We can rewrite the expression as: $(1-x^6)^a (1-x+x^3-x^4)^b(1-x^2)^c(1-x)^d$ Now we notice that expanding the product, the coefficient of $x^1$ will be: $-b-d$

this is due to the fact that we can have $x^1$ only by taking $-x$ from the factors: $(1-x+x^3-x^4)^b$ and $(1-x)^d$ and $1$ from all the other factors (and there are $b+d$ ways, but because we are taking $-x$ the coefficient will be the negative).

We know that this coefficient has to be $-21$ , therefore we get: $b+d=21$

the coefficient of $x^2$ will be: ${b+d \choose 2}-c$

this is due to the fact that we can have $-x^2$ only by taking $-x^2$ from the factor $(1-x^2)^c$ and $1$ from all the other factors (and there are $c$ ways, but because we are taking $-x^2$ the coefficient will be the negative).

Or by taking two times $-x$ from the factors $(1-x+x^3-x^4)^b$ and $(1-x)^d$ and $1$ from all the other factors (and there are ${b+d \choose 2}$ ways).

Knowing that the coefficient of $x^2$ has to be $0$ we get: ${b+d \choose 2}-c=0$ ${21 \choose 2}-c=0$ $210-c=0$ therefore $c$ is $\fbox{210}$

(1-x+x^2)=(1+x^3)/(1+x)
(1+x+x^2)=(1-x^3)/(1-x)

((1-x)^(a+b+c+d)) ((1+x)^(a+b+c)) (((1+x^3)/(1+x))^(a+b))*(((1-x^3)/(1-x))^(a))

=((1-x^2)^c) ((1-x)^(b+d)) ((1-x^6)^a)*((1+x^3)^b)

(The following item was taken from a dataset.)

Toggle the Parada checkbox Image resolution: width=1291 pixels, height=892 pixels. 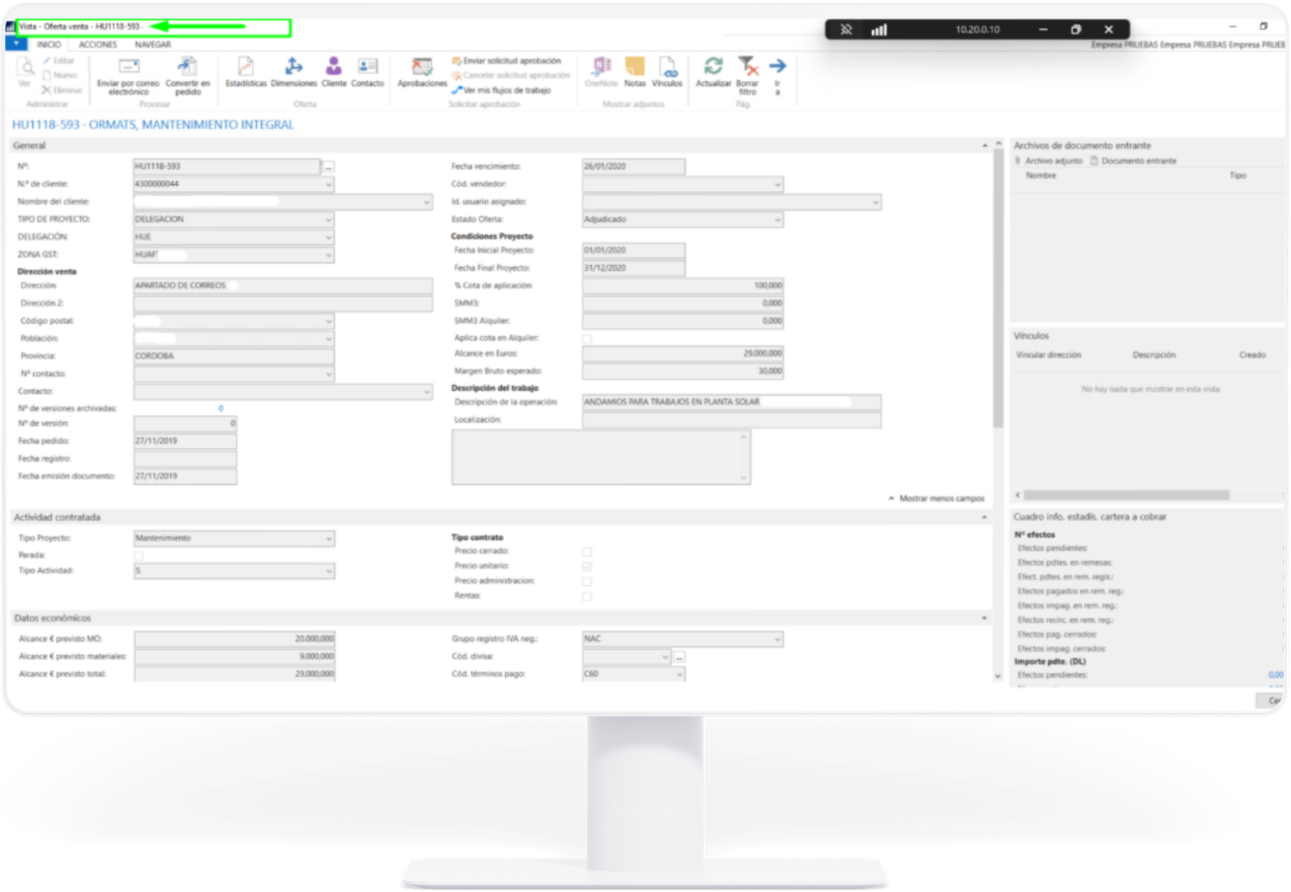(x=139, y=555)
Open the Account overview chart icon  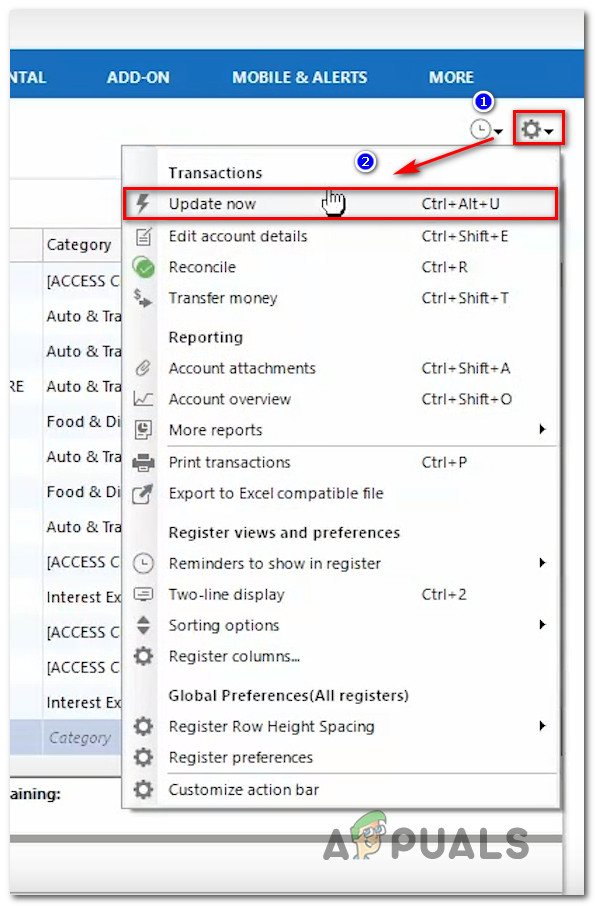[143, 399]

coefficient of x is -21, (b+d)C(1) (1)^(b+d-1) (-x)^1 = -21x --> b+d = 21

coefficient of x^2 is 0 (zero), (c)C(1) (1)^(c-1) (-x^2)^1 + (b+d)C(2) (1)^(b+d-2) (-x)^2 = 0 --> c=210

Rearranging $f$ slightly:

$\begin{aligned} f(x) = &(1 - x^2)^{a+b+c} \\ & (x^4 + x^2 - 1)^a \\ & (1-x+x^2)^b \\ &(1-x)^d \end{aligned}$

Expanding out the terms up to $x^2$ :

$\begin{aligned} f(x) = &(1 - (a+b+c)x^2 + ...) \\ &(1 + ax^2 + ...) \\ &(1 - bx + \frac{1}{2}b(b+1)x^2 - ...) \\ &(1 - dx + \frac{1}{2}d(d-1)x^2 - ...) \end{aligned}$

Expanding this and dropping $x^3$ and higher terms:

$\begin{aligned} f(x) &= 1 - (b+d)x \\ &+ (-a-b-c + a + \frac{1}{2}b(b+1) + \frac{1}{2}d(d-1) + bd)x^2 \end{aligned}$

The coefficient of $x$ gives us $d = 21-b$ .

The coefficient of $x^2$ :

$\begin{aligned} 0 &= -(a+b+c) + a + \frac{1}{2} (b(b+1) + (21-b)(20-b)) + b(21-b) \\ b+c &= \frac{1}{2} (2b^2 - 40b + 420) + 21b - b^2 \\ &= b + 210 \\ c &= \boxed{210} \end{aligned}$

We are going consider the coefficient of $x^2$ in the resulting polynomial.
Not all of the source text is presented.